Ikhou Dictionary Model (dict-xs)
A lightweight multilingual dictionary model based on Qwen3-0.6B, fine-tuned on 1.7M dictionary-style glosses across 50+ languages.
Model Description
This model provides short, dictionary-style translations and glosses for words and phrases in context. It's designed for:
- Quick word lookups in reading applications
- Vocabulary learning tools
- Translation assistance
- Language learning applications
Key Features:
- 🌍 50+ languages supported (see list below)
- 📖 Dictionary-style glosses with grammatical markers
- ⚡ Fast inference (596M parameters, bfloat16)
- 🎯 Context-aware translations
Supported Languages (50)
Major European Languages
English, German, French, Spanish, Italian, Portuguese, Dutch, Polish, Swedish, Danish, Norwegian Bokmål, Finnish, Czech, Romanian, Hungarian, Catalan, Greek
Cyrillic Script
Russian, Ukrainian, Bulgarian, Serbian
Asian Languages
Chinese (Mandarin), Japanese, Korean, Hindi, Bengali, Urdu, Tamil, Telugu, Marathi, Thai, Vietnamese, Indonesian, Malay, Filipino
Middle Eastern
Arabic, Persian, Turkish, Hebrew
African
Swahili, Amharic, Yoruba
Other
Lithuanian, Slovenian, Estonian, Latvian, Slovak, Croatian, Azerbaijani, Kazakh, Uzbek
Grammar Markers Explained
The model outputs grammatical information using standard linguistic abbreviations:
Noun Markers (Gender-based Languages)
- nm. = Masculine noun (e.g., "nm. roi, monarque" = king, monarch in French)

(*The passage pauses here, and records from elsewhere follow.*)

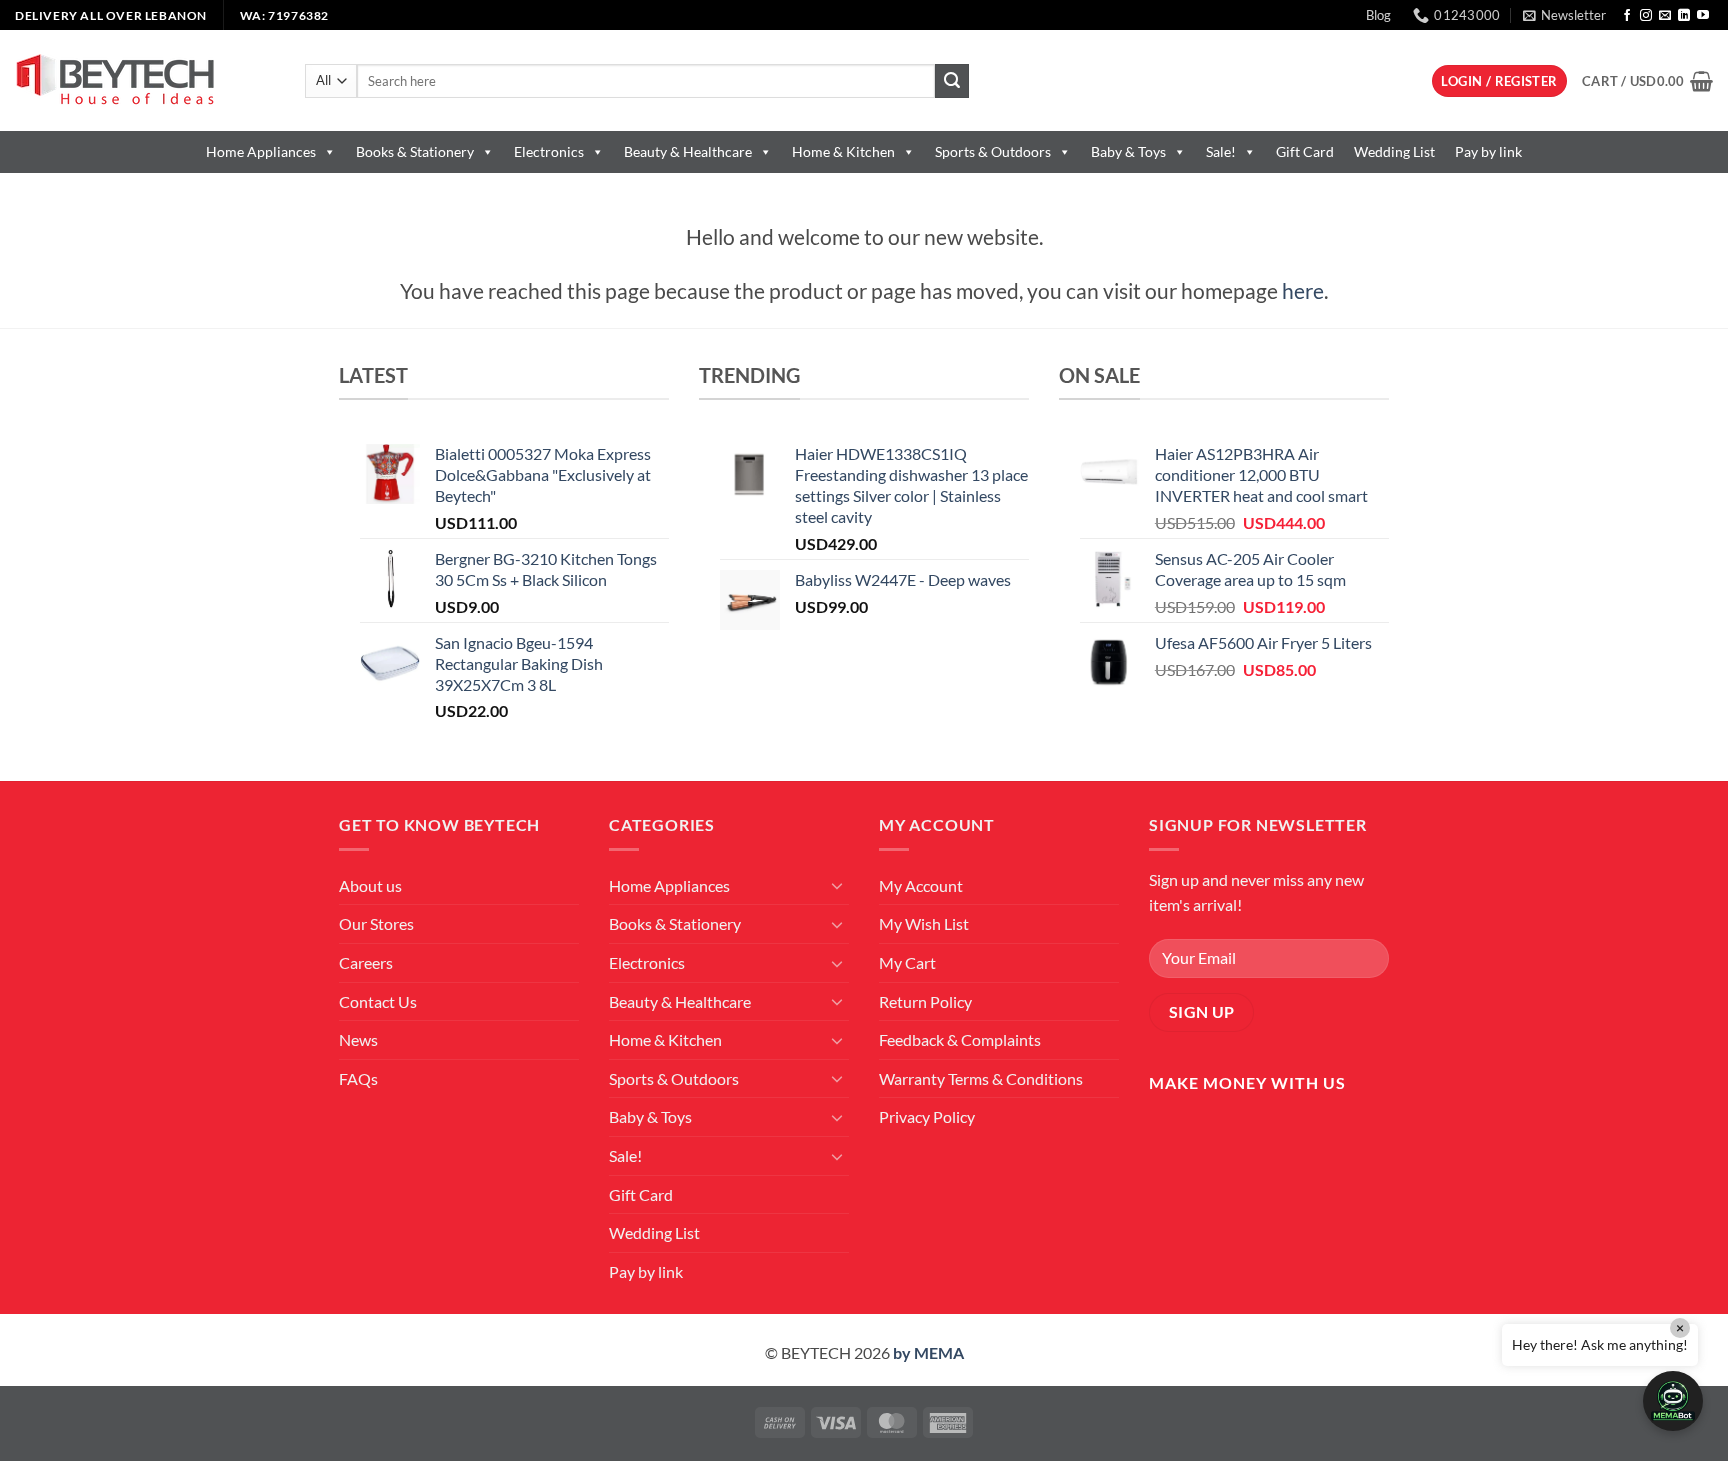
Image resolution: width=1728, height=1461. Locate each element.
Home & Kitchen (843, 151)
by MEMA (928, 1352)
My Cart (907, 962)
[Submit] (952, 81)
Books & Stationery (415, 151)
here (1303, 290)
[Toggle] (837, 885)
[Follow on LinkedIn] (1684, 16)
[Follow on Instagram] (1646, 16)
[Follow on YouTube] (1703, 16)
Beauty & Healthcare (688, 151)
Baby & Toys (1128, 151)
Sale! (1221, 151)
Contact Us (378, 1001)
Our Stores (376, 923)
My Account (921, 885)
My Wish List (924, 923)
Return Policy (925, 1001)
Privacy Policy (927, 1116)
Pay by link (1488, 151)
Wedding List (1394, 151)
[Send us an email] (1665, 16)
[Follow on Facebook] (1627, 16)
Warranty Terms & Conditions (981, 1078)
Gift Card (1305, 151)
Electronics (549, 151)
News (358, 1039)
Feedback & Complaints (960, 1039)
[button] (1564, 15)
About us (370, 885)
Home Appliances (261, 151)
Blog (1378, 15)
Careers (366, 962)
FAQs (358, 1078)
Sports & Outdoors (993, 151)
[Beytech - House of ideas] (145, 80)
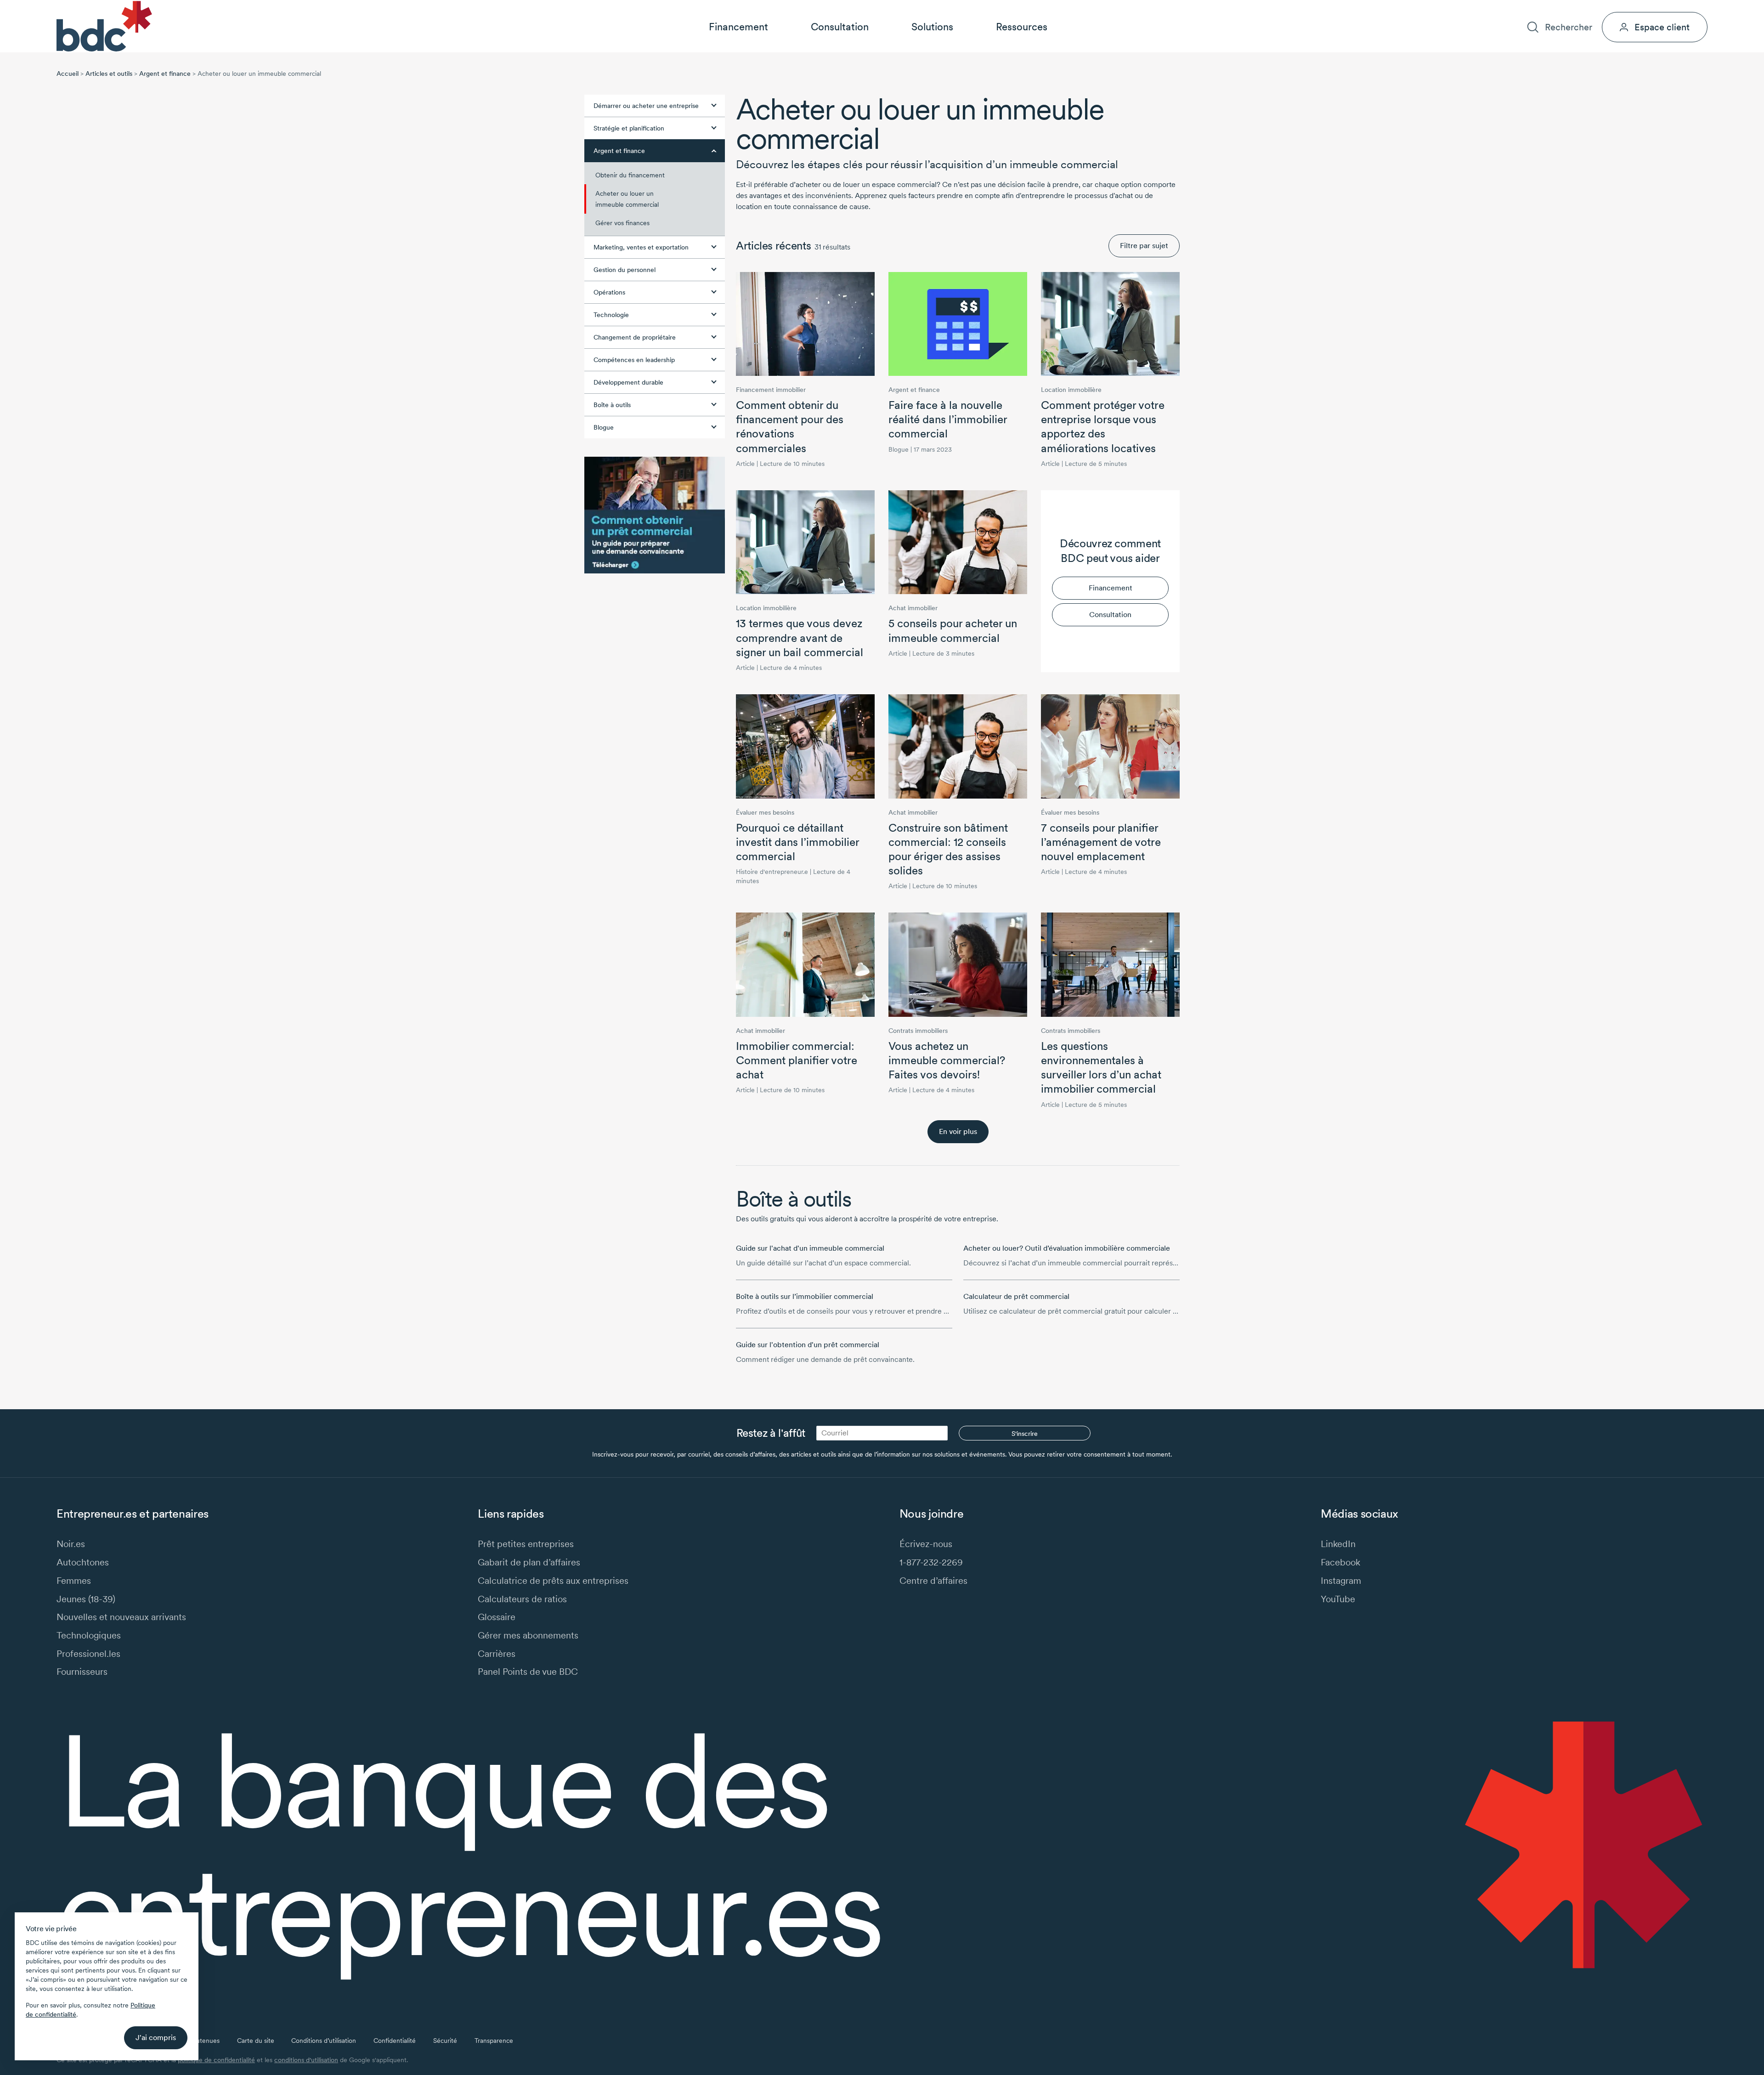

- nf. = Feminine noun (e.g., "nf. maison, demeure" = house, dwelling in French)
- nn. = Neuter noun (German, Russian) (e.g., "nn. Haus, Gebäude" = house, building)
Noun Markers (Non-gendered Languages)
- n. = Noun (e.g., "n. house, home" in English)
Other Parts of Speech
- adj. = Adjective (e.g., "adj. rapide, vite" = fast, quick)
- adv. = Adverb (e.g., "adv. rapidement, vite" = quickly, fast)
- pp = Past participle (e.g., "mangé → eaten, consumed (pp)")
Verb Forms
For conjugated verbs, the model provides:
- Translation(s)
- Tense/mood information in parentheses
- Example: "venait → came, was coming (imparfait, il)" = imperfect tense, he
Usage
Basic Usage
from transformers import AutoModelForCausalLM, AutoTokenizer
model = AutoModelForCausalLM.from_pretrained(
"ikhou/dict-xs",
torch_dtype="bfloat16",
device_map="auto"
)
tokenizer = AutoTokenizer.from_pretrained("ikhou/dict-xs")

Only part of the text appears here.